Especialistas en psicología analizan las implicancias de callar para evitar enfrentamientos, un comportamiento habitual que puede afectar la salud emocional y las relaciones interpersonales.
Guardar silencio para eludir un conflicto es una conducta frecuente que, según análisis psicológicos, puede tener raíces en el miedo, la inseguridad o dificultades para manejar desacuerdos. Aunque en ocasiones puede reflejar autocontrol, cuando se vuelve recurrente suele asociarse a una baja percepción de autoeficacia.
Prácticas como el ‘ghosting’ o la ‘renuncia silenciosa’ en el ámbito laboral comparten este núcleo: son formas de evitar la confrontación. El silencio prolongado puede deteriorar la salud emocional, generando sensación de soledad, comunicación pasivo-agresiva, aumento del estrés y ausencia de límites claros.
Entre los indicadores para reconocer si el silencio se usa como evasión se encuentran: minimizar problemas, sentir culpa al establecer límites, evitar conversaciones difíciles o la sensación de no ser comprendido.
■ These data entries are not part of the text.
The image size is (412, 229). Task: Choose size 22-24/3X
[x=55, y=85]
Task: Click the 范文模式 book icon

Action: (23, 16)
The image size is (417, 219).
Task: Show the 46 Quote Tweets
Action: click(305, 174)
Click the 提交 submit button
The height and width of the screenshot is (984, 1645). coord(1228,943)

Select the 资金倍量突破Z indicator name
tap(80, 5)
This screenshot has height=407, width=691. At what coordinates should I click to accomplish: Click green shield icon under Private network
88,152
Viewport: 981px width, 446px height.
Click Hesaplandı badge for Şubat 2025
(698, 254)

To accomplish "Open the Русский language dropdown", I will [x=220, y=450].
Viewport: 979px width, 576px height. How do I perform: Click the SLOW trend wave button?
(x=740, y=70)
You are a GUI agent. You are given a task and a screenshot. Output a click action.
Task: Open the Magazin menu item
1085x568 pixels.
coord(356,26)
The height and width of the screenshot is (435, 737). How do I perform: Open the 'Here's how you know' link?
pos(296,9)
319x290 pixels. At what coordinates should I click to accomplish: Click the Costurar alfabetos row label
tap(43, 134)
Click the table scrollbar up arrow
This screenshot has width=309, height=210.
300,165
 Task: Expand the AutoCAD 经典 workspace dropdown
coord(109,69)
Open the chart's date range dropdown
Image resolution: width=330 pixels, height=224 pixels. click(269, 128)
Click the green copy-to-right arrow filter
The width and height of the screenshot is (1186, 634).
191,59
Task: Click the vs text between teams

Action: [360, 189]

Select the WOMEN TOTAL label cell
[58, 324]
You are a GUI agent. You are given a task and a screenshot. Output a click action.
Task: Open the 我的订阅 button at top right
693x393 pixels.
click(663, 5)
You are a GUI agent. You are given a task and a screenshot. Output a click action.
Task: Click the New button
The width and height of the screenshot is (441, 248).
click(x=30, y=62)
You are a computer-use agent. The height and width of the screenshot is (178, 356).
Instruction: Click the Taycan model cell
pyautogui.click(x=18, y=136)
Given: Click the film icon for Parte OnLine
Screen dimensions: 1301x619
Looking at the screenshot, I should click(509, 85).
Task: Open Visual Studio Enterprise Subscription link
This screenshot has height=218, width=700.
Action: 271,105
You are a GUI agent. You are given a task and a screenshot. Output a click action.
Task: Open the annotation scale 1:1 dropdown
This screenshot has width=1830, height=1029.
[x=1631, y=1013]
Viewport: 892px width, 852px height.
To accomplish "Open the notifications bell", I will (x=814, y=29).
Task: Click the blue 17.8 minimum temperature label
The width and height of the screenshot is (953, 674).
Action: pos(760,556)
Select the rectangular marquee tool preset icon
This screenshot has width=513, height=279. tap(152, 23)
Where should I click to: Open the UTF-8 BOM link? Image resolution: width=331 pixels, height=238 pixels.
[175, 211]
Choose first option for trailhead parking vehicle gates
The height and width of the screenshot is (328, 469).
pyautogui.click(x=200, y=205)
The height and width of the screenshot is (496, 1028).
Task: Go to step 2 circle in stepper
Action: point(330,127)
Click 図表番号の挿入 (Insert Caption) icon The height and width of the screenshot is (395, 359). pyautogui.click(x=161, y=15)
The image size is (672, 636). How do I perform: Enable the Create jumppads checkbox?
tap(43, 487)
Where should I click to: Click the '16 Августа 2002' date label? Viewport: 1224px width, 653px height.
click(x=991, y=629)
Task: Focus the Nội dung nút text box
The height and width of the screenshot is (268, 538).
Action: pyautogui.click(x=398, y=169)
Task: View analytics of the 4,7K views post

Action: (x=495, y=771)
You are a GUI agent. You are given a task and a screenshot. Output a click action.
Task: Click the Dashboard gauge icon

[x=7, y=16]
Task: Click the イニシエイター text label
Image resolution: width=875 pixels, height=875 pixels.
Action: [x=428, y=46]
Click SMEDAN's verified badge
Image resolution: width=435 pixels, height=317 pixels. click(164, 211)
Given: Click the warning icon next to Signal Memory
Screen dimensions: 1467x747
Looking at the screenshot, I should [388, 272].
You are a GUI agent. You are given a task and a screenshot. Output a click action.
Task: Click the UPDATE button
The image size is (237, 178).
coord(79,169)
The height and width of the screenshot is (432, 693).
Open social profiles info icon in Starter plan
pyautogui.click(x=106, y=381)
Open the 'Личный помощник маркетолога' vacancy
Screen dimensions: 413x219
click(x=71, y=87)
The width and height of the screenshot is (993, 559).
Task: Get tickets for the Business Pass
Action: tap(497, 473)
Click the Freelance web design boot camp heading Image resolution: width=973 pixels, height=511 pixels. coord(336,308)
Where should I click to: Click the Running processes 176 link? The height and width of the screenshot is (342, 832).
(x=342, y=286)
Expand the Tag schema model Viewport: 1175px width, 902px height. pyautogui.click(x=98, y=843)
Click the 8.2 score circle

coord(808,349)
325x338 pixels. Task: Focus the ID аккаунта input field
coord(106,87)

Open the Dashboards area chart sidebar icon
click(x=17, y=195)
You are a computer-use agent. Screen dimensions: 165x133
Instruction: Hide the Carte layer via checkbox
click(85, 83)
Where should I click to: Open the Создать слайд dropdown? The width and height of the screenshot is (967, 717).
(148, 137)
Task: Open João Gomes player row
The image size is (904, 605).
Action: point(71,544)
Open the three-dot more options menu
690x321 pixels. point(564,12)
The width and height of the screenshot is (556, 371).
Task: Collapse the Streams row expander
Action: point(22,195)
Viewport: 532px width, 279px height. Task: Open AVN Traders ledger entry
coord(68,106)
Para abordar los desacuerdos de manera más saludable, se sugiere reconocer los costos de la evasión, buscar apoyo profesional o en personas de confianza, practicar la asertividad y la escucha activa, y planificar cómo enfrentar situaciones sensibles. El objetivo no es confrontar siempre, sino discernir cuándo el silencio evita un problema menor y cuándo se convierte en un obstáculo para relaciones sanas en ámbitos laborales, familiares o de pareja.